久しぶりに宮部みゆきの「蒲生邸事件」を読んだ。
寒い時期になると読みたくなるのだ。
どんな展開になるんだっけ?と忘れていた部分もあったが、やはり面白くてほぼ一気読みだった。

北村薫の「鷺と雪」を読んだので、孝史と平田が1994年(=作中の現代)から1936年にタイムスリップしてる頃、英子は若月さんとの邂逅するのかと、読書で得た知識で私の頭に作り上げた小さな世界の中で、繋がりにふふっとしてしまう。

そう、1936年。
「蒲生邸事件」の舞台は今から90年前、二・二六事件の真っ只中なのである。

私は常々、戦中だけではなく戦前のことももっと知るべきだと思っている。
しかし、学校では近代史は学年の終わりに駆け足で学習しただけだった気がする。
また、戦争の悲惨さを伝えるような映画やドラマは多いが、戦前の、太平洋戦争に至るまでの経緯を書いた作品は、あまり見た覚えがない。
あるいは昭和初期、都市部ではモダンな文化が市民に広がっていったことも注目されることが少ないように思える。

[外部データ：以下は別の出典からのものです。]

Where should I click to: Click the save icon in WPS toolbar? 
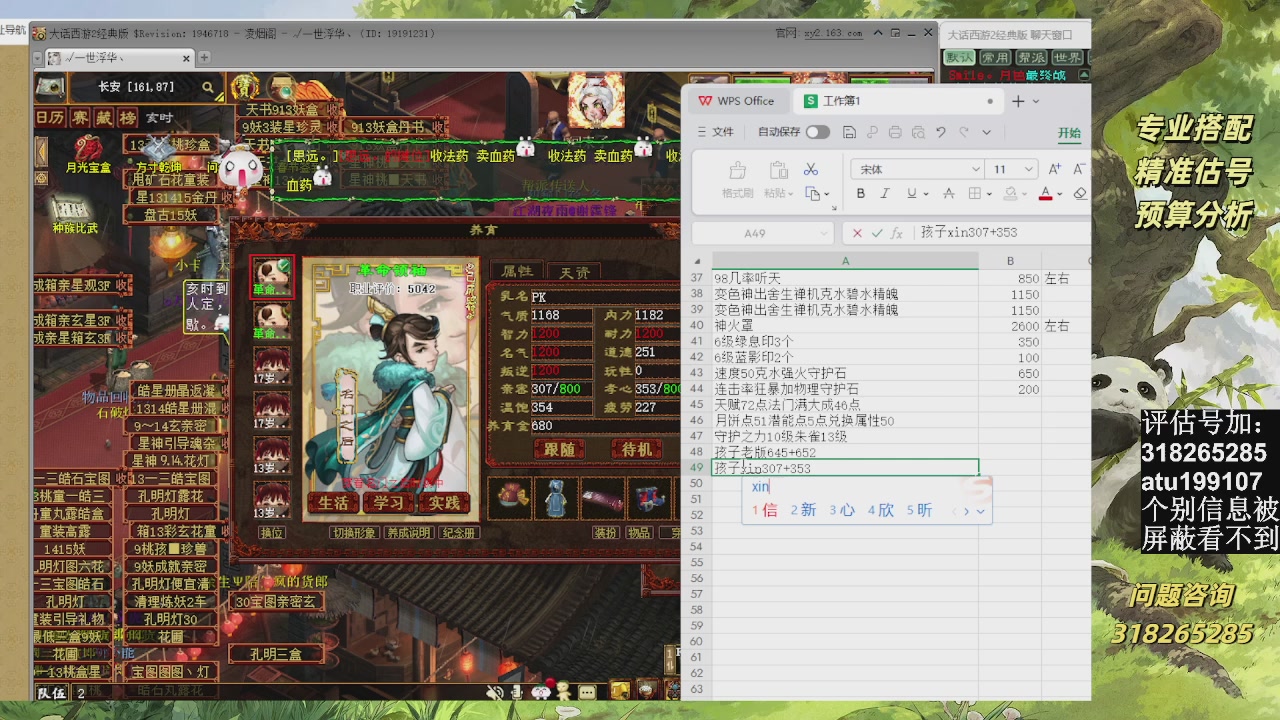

文庫本の、末國善己氏による解説に書いてあった通り、昭和初期の人がそうであったように、現代人にも未来のことは分からない。

現代の視点から見れば、残酷な過去を知っているのだから、なぜ戦争なんてしたんだと非難できる。
でも、「今」に対する「未来」が分からないのは1936年も1994年も2026年も同じ。分からないけど、今を生きるしかない。
未来の人が2026年を振り返ったときに、なんて馬鹿なことをしたんだと非難されないような選択をしなければならない。
今回読んでみ、強くそう思った。以前読んだ時には思わなかったことだ。

ところで本作品、現代パートは1994年だが、2026年にして再映像化しても面白いと思う(過去に映像化済みらしい)。
しかしそうすると、最後が原作通りにはできないが…。
どんなキャストがいいかと妄想しながら読むのも楽しかった。

たくさんの本を読むのもいいけれど、1つの作品を何度も楽しめるのもいい。
環境や心境が変わったことで、前回読んだ時には感じなかったこと、考えなかったことが新たに浮かんでくると、自分がほんの少し成長したのかもしれないと思えて嬉しい。
読むたびに新しい視点ができて、何度も楽しめることができる本に出会えることは幸せである。